Gamblers on a losing streak often resort to desperately making riskier bets to try to make up for their previous losses - a move that rarely pays off and which usually leaves them even poorer.

ENCNow
    Publisher's note: This post, by Brian Balfour, was originally published in the Bad Bill of the Week section of Civitas's online edition.

    Gamblers on a losing streak often resort to desperately making riskier bets to try to make up for their previous losses - a move that rarely pays off and which usually leaves them even poorer.

    Senate Bill 558, Treasurer's Investments, appears to mimic the risky behavior of the desperate gambler. Sponsored by Sen. Ralph Hise (R-McDowell) and strongly supported by State Treasurer Janet Cowell, this bill would allow the Treasurer to engage in more risky investments with the state's $78 billion pension fund. The bill was just approved by the Senate Committee on Pensions and Retirement and Aging.

    The legislation would, according to one news account, "allow Cowell to increase the state's portion of pension fund investments in real estate and alternatives -- including hedge funds, commodities, asset-back securities and other credit-related investments, and venture capital and private equity -- to 40 percent. Combined, those categories can total 36 percent currently."

    According to a Pension & Investments magazine article, Cowell is seeking the added "flexibility" to make up lost ground by the fund's poor performance in recent years in order to reach the fund's long-term assumed annual rate of return of 7.25 percent. "We can't hedge out 10 years of slow growth," Cowell said.

    Indeed, the state pension faces $2.8 billion in unfunded liabilities, and poor returns over the last several years dropped the fund from a funding ratio of 106.5 percent (the fund had more than enough money to cover projected future obligations) to 95.4 percent. In just five years, the fund went from having $3 billion in surplus assets to an unfunded liability of $2.8 billion.

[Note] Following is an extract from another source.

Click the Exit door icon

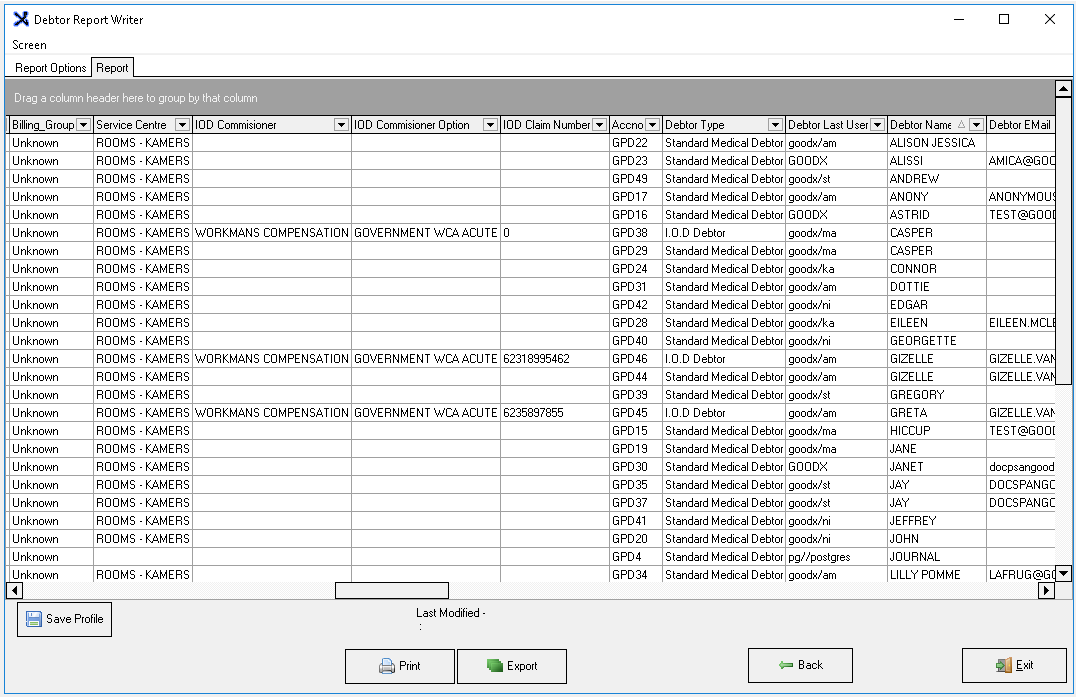click(1003, 666)
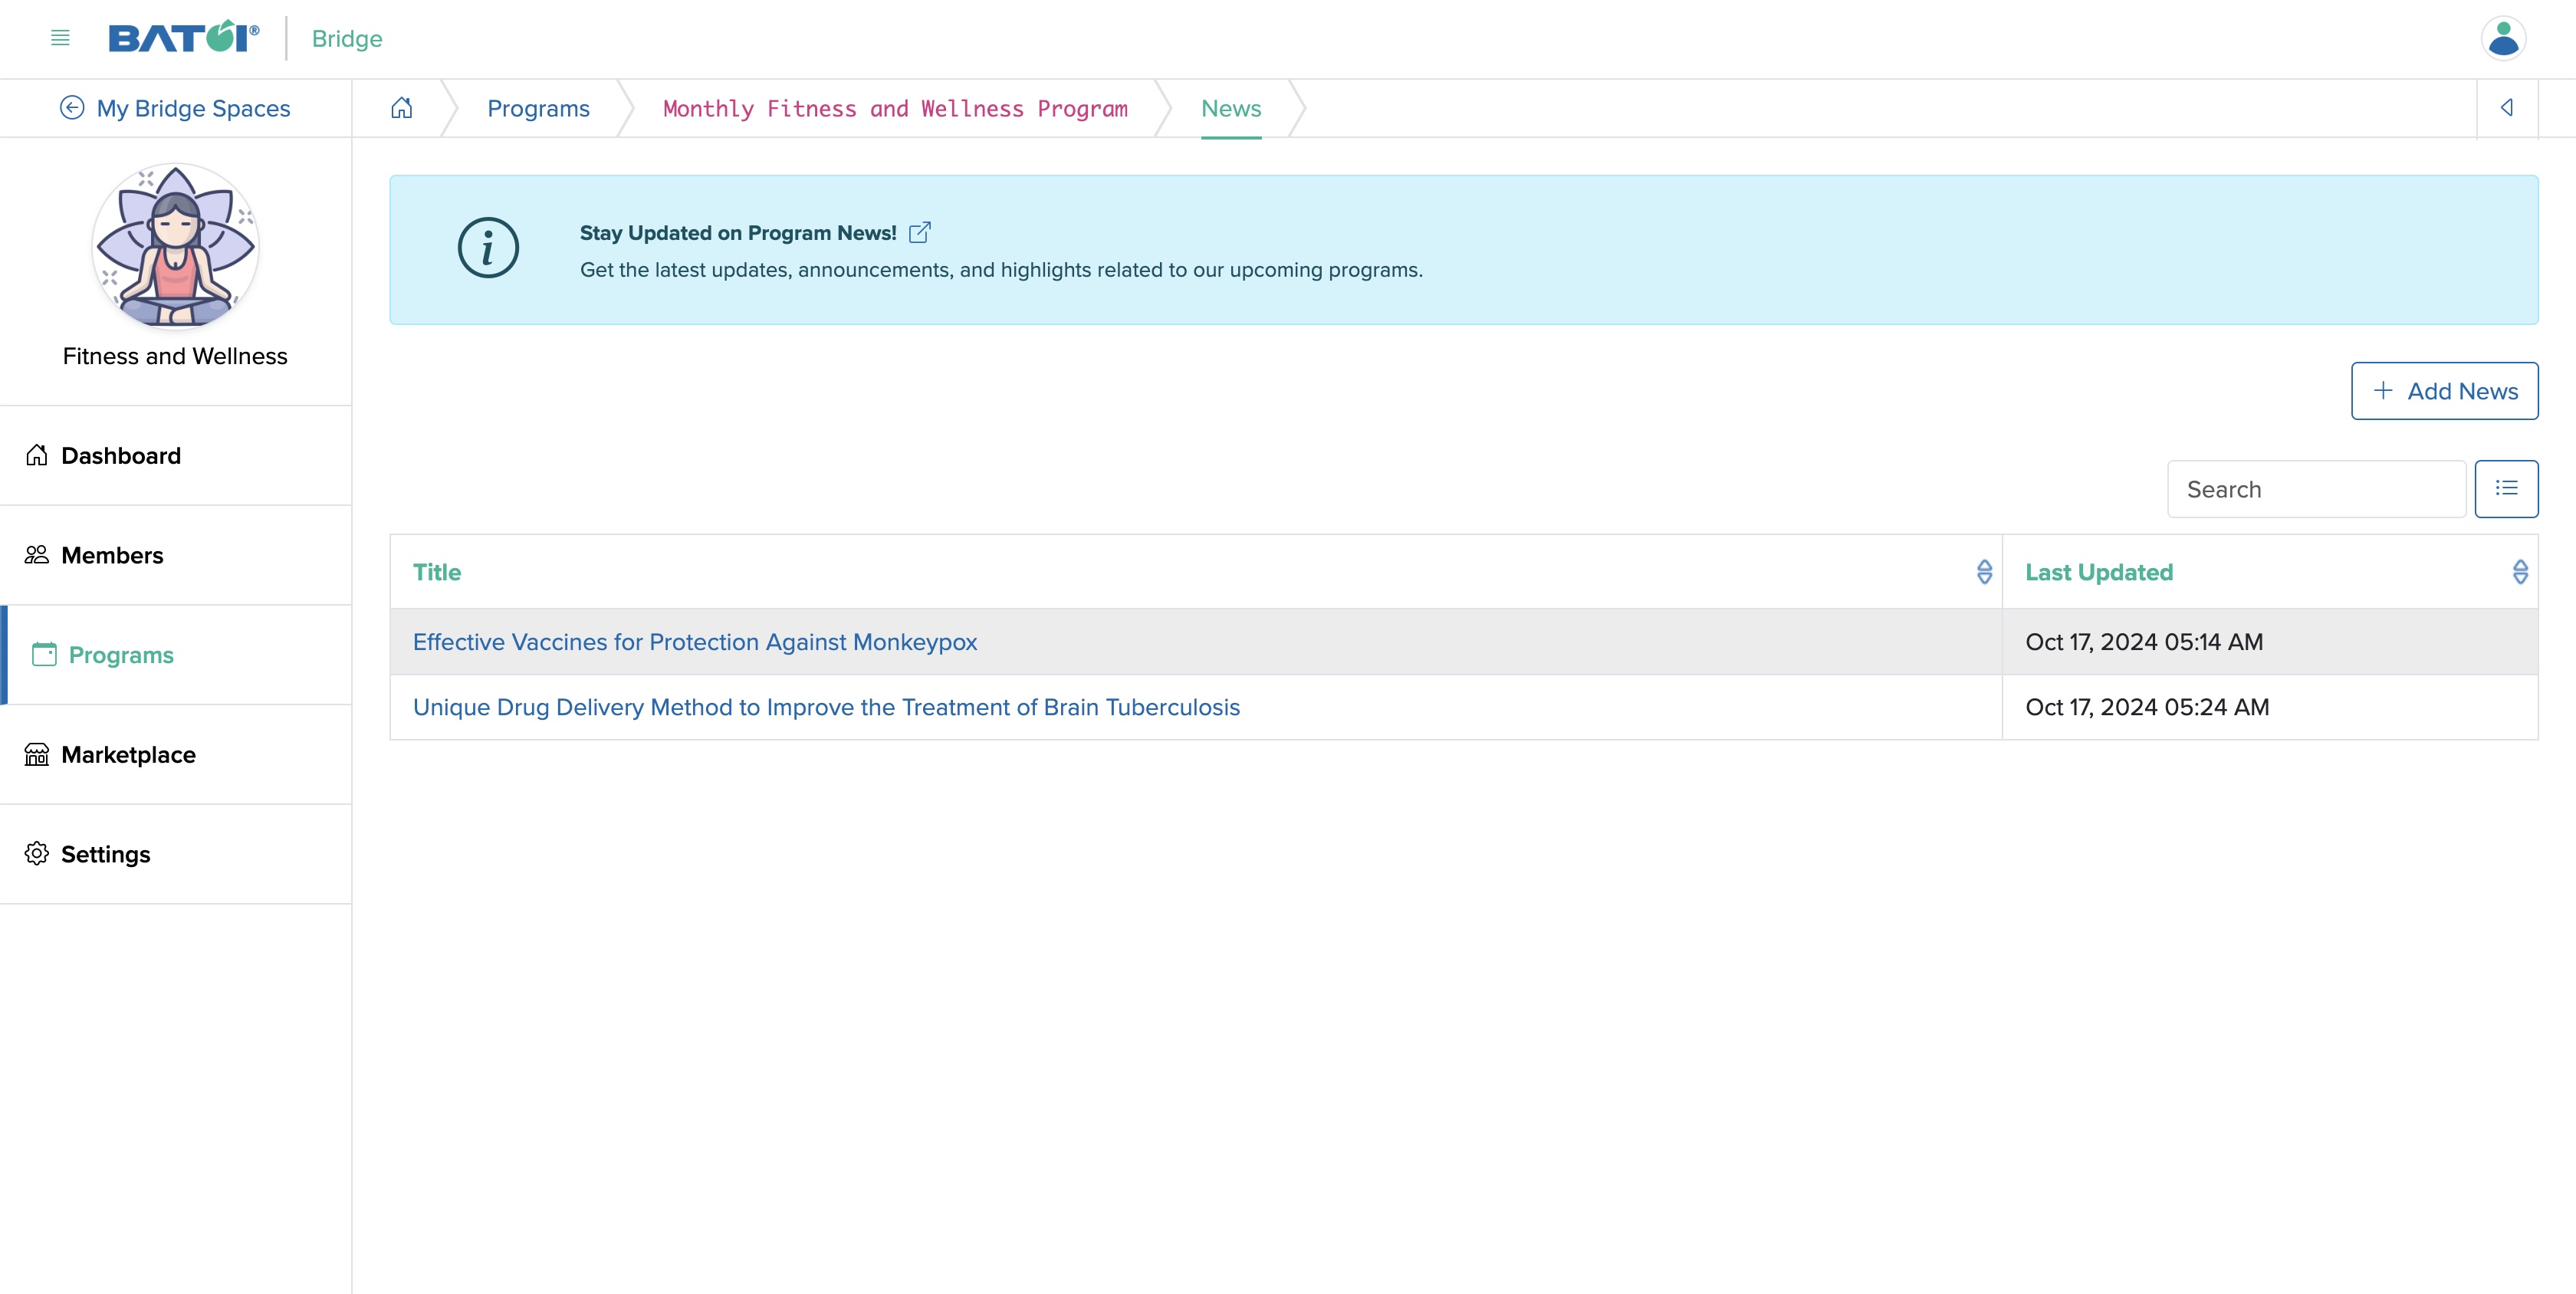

    The state's pension fund is financed by a combination of state employee contributions and taxpayer dollars. The more underfunded the pension fund is, the more taxpayers are on the hook to pay the benefits promised to state government retirees. Taxpayer support for the pension obligations has grown to roughly $800 million this year.

    This dilemma underscores a larger point: North Carolina's pension system needs to be reformed. Rather than consolidating so much power in the hands of the State Treasurer and exposing taxpayers to billions of dollars worth of risk, state government workers should be shifted to a defined-contribution (or 401k-style) retirement system in which each worker controls his or her own retirement fund, and taxpayers are no longer exposed to any risk.

    Because it resembles a risky move by a desperate gambler, exposes taxpayers to greater risk, and further empowers a politician rather than empowering individual state employees, SB 558 is this week's Bad Bill of the Week.